We discussed earlier in the chapter that it takes thousands and thousands of years for evolution to take effect and hence the need for us to eat the food that our Primal ancestors used to eat. Anything else is most likely to cause an imbalance and lead to ill -health or disease. Anyone who has accidentally put diesel in a petrol car (or vice versa) will know what happens. As soon as the wrong fuel is sucked into the engine, it splurts, struggles and eventually stops. Yes, genes play a background role, but what’s leading the rapid growth in modern diseases are the actions and choices we humans are making. If it was all the fault of our genes, then common sense says cancer rates could not have exploded in the UK, from one in 20 people a century ago, to one in two people now contracting the disease during their lifetime.

Dr Mark Hyman provides a great analogy in the foreword ofHashimoto’s Protocol by Dr Izabella Wentz: “Genes are not your destiny is something I truly believe in. I tell my patients that genetics load the gun, but environment pulls the trigger. The way you eat, how much you exercise, how you manage stress and your exposure to environmental toxins all contribute to the formation and progression of chronic diseases”.

Our genes deal us our hand, but it’s how we play our cards that defines our outcome.

If ill-health runs in your family, and you are of the mindset that it is futile looking after yourself because you’re doomed anyway, then check out the website epigenetics.com. The word ‘epi’ is Greek for ‘over’ or ‘on top’ and genetics this of course, relates to that which we inherit, something transmitted from one generation to another. Those who study epigenetics are trying to discover how much of who we are is actually inherited or induced. After spending a lot of time researching epigenetics for myself, I believe we have far more control over our outcome than we realise. It is worth remembering that, many of the diseases we fear – Alzheimer’s, heart disease, diabetes etc – are all fairly modern illnesses. Just a century ago they virtually didn’t exist. Three of my four grandparents, plus my wonderful auntie Avis, all died from cancer. But several decades ago, when they passed away, they weren’t fully aware of what caused the diseases. On paper it might look like the dreaded cancer is a very probable outcome for my family, but I believe that it isn’t. I believe that genes have very little influence over modern diseases. Sure, they govern the colour of our eyes, hair and how tall we become, but are they really that responsible for passing on diseases that have come about because we have changed our lifestyle so much from that which nature designed for us? If we subscribe to Dr Hyman’s analogy that, ‘genetics load the gun, but environment pulls the trigger’, that still leaves us in full control. Or as I teach my children, ‘If it’s to be, it’s up to me’.

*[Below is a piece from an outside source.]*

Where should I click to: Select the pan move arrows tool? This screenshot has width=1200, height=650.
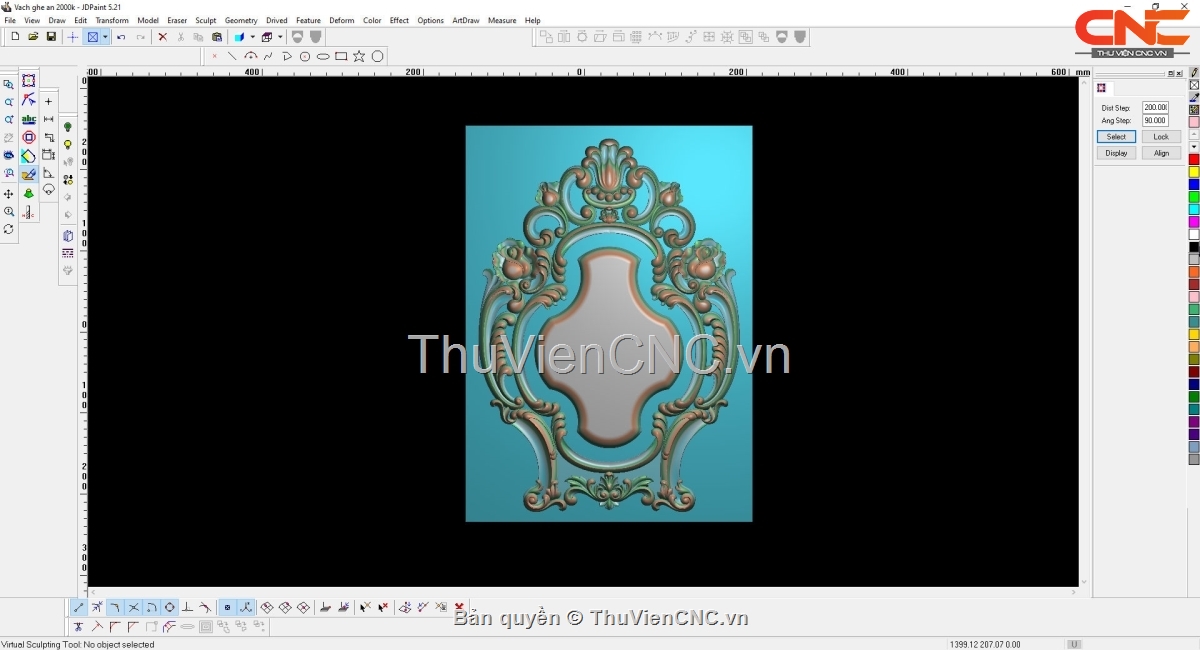coord(9,193)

What about being overweight, surely that is in the genes? Apparently not. We can understand why people believe this, as we will often see entire families being overweight or obese. However, in 2010 it was proven that our genes do not predetermine our weight. In that year, in order to try to discover what genes were associated with being overweight, more than a quarter of a million people had their DNA analysed. Of the 21,000 genes in our body, only 32 appeared to play any role in weight gain. Such a small number led scientists to suggest that the difference in weight between those with the very lowest genetic likelihood and those with the absolute highest likelihood was just 7.7kg (17lbs). That means, even if we are extremely unlucky and the permutation of our genes is the very worst possible outcome, then at most we can only blame our parents for a little more than one stone of our weight. The realistic chances of all of our DNA lining up in this combination is lower than winning the jackpot on the National Lottery!

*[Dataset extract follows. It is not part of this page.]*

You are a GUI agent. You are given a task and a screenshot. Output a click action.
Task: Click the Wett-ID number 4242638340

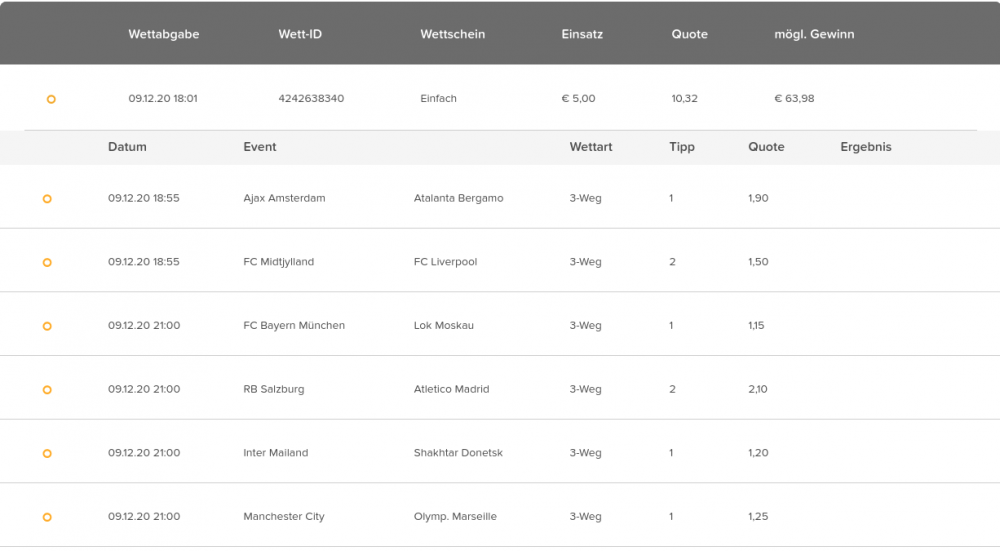(x=311, y=98)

As Dr Jeffrey S. Bland writes in The Disease Delusion, “We are not hardwired to come down with the diseases that undermined the later years of our parents or grandparents”. His outstanding book also states, “The bottom line is that genetic inheritance is not fate. Your lifetime health was not predetermined at your conception. On the contrary: You have the opportunity – and the power – to shape your own pattern of health and longevity”.